What needs to be done => From the entries below, output the line with "Английский для старшеклассников (530, 2314)" and each following line up to and including the line with "Языковые курсы (280, 54)", exactly as written.

Records from a data source =>
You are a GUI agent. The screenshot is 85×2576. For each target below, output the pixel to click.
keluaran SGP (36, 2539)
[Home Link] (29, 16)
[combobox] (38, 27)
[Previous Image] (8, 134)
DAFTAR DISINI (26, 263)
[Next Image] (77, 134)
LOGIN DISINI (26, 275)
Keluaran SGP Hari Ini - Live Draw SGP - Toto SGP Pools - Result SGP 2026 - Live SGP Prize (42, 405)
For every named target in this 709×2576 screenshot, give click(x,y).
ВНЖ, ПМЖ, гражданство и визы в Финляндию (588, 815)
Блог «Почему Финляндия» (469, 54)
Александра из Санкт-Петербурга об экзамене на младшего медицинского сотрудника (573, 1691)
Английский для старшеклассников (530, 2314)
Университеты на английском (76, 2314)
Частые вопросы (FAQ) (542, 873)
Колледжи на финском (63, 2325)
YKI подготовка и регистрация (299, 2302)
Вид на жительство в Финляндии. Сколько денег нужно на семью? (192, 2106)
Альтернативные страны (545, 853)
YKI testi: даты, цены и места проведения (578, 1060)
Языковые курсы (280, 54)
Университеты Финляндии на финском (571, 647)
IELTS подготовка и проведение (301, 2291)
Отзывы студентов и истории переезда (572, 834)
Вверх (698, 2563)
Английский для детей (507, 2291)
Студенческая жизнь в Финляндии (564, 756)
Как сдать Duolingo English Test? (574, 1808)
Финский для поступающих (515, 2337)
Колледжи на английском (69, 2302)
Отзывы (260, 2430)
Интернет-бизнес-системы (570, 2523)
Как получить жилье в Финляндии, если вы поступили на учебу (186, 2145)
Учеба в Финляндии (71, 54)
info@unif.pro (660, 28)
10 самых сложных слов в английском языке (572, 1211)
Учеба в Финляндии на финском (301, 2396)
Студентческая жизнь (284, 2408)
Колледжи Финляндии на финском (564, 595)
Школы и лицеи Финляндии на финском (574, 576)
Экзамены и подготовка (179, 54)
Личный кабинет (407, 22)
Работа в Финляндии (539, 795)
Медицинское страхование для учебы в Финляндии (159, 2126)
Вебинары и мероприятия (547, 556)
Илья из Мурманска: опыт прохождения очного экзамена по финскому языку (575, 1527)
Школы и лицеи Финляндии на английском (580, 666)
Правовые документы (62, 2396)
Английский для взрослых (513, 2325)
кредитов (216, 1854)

Answer section =>
Английский для старшеклассников (530, 2314)
Университеты на английском (76, 2314)
Частые вопросы (FAQ) (542, 873)
Колледжи на финском (63, 2325)
YKI подготовка и регистрация (299, 2302)
Вид на жительство в Финляндии. Сколько денег нужно на семью? (192, 2106)
Альтернативные страны (545, 853)
YKI testi: даты, цены и места проведения (578, 1060)
Языковые курсы (280, 54)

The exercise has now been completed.